Will you write out, word for word, every line from the one with "Viewport: 985px width, 468px height." to the final line of the data below, with the pictures left out?

BEGIN DATA IN THIS EXERCISE

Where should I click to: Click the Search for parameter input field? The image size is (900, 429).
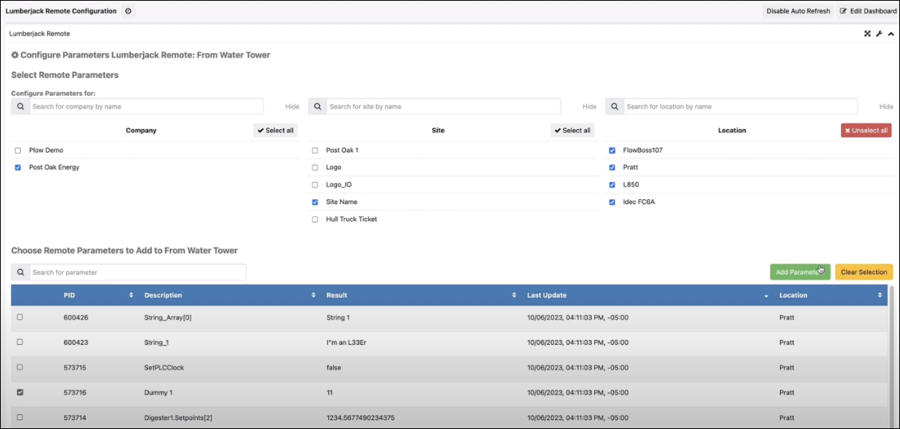pyautogui.click(x=138, y=272)
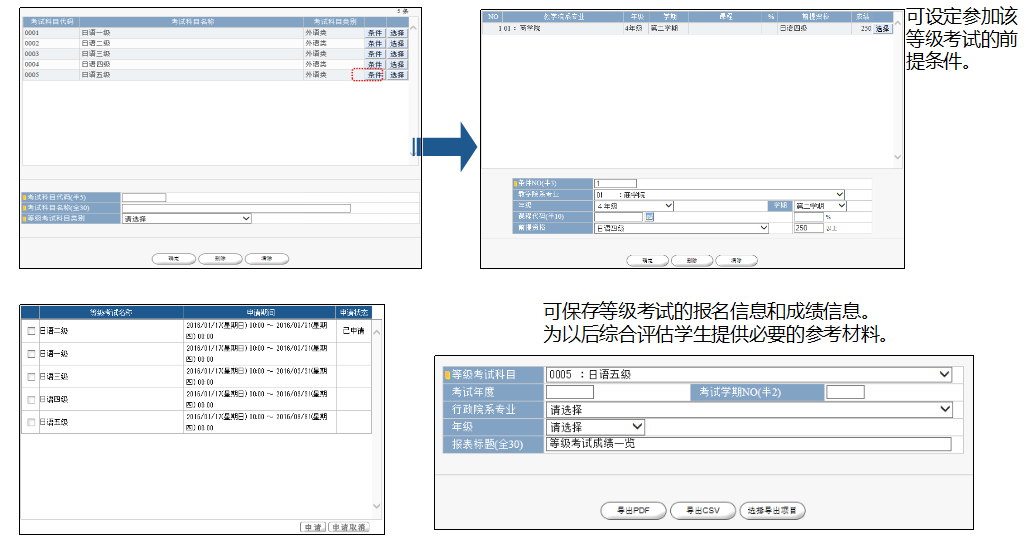Click 选择 in the 01 商学院 condition row

point(881,29)
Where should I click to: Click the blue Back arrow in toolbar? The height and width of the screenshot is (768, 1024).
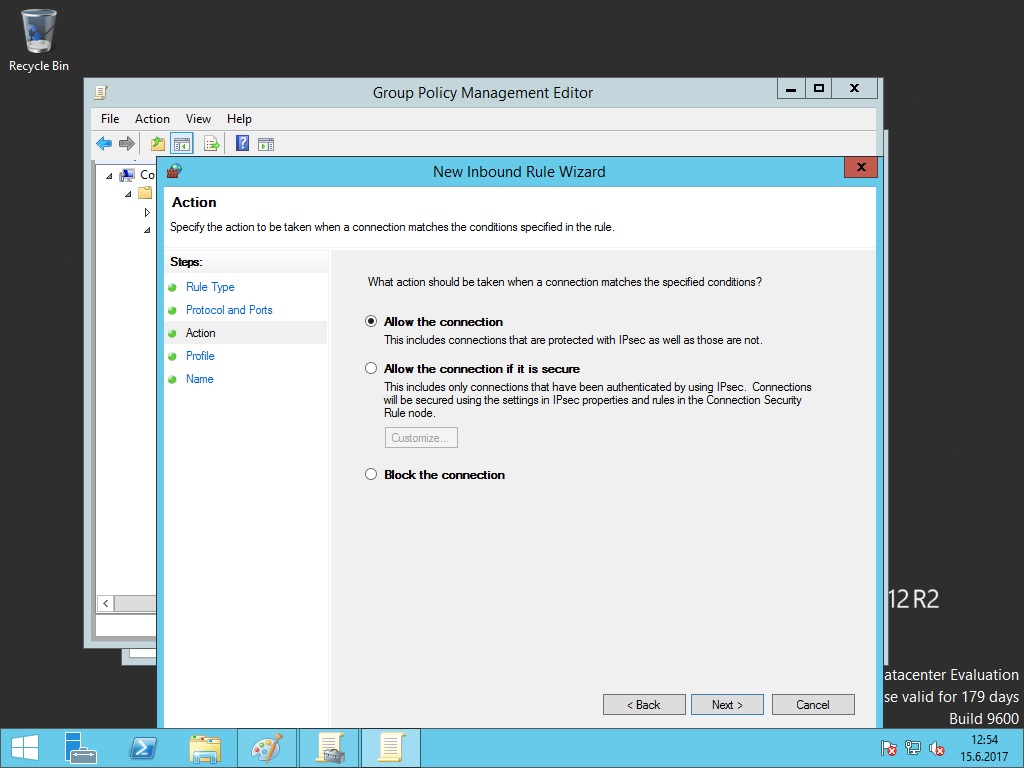pyautogui.click(x=104, y=144)
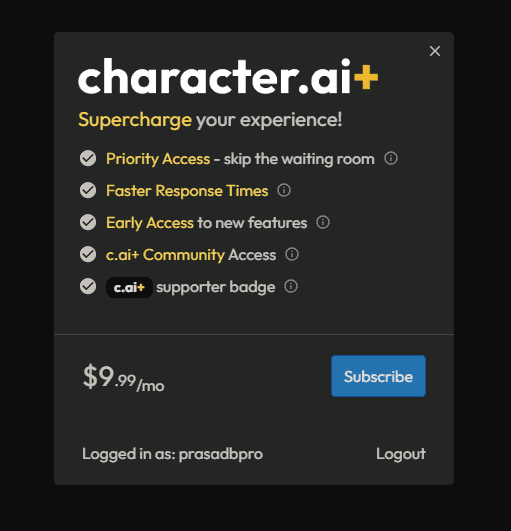Screen dimensions: 511x531
Task: Open info tooltip for Faster Response Times
Action: 284,190
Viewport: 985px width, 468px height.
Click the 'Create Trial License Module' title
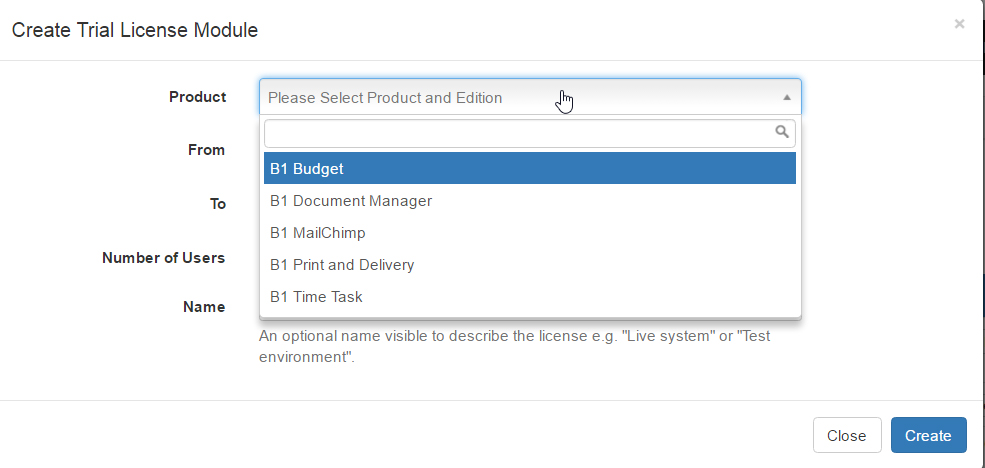[x=134, y=30]
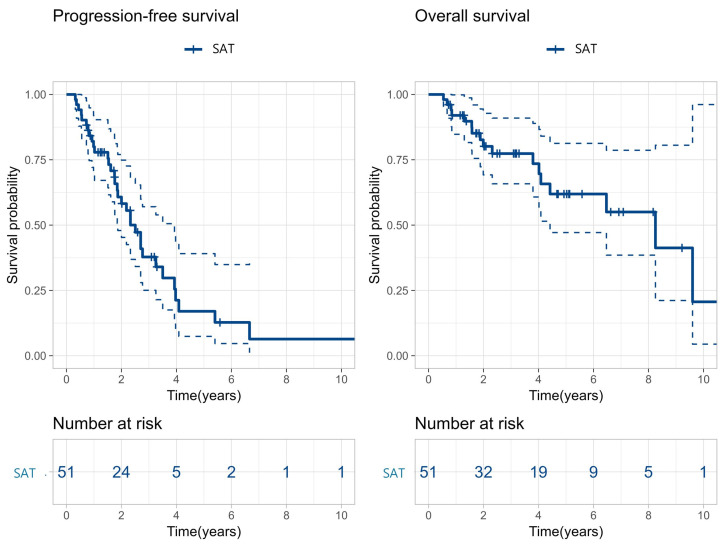724x548 pixels.
Task: Click the SAT legend marker in Overall survival
Action: (555, 49)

END DATA IN THIS EXERCISE

ANSWER SPACE:
Viewport: 985px width, 468px height.
Click the 'Create Trial License Module' title
[x=134, y=30]
724x548 pixels.
Task: Click the SAT legend marker in Overall survival
Action: (555, 49)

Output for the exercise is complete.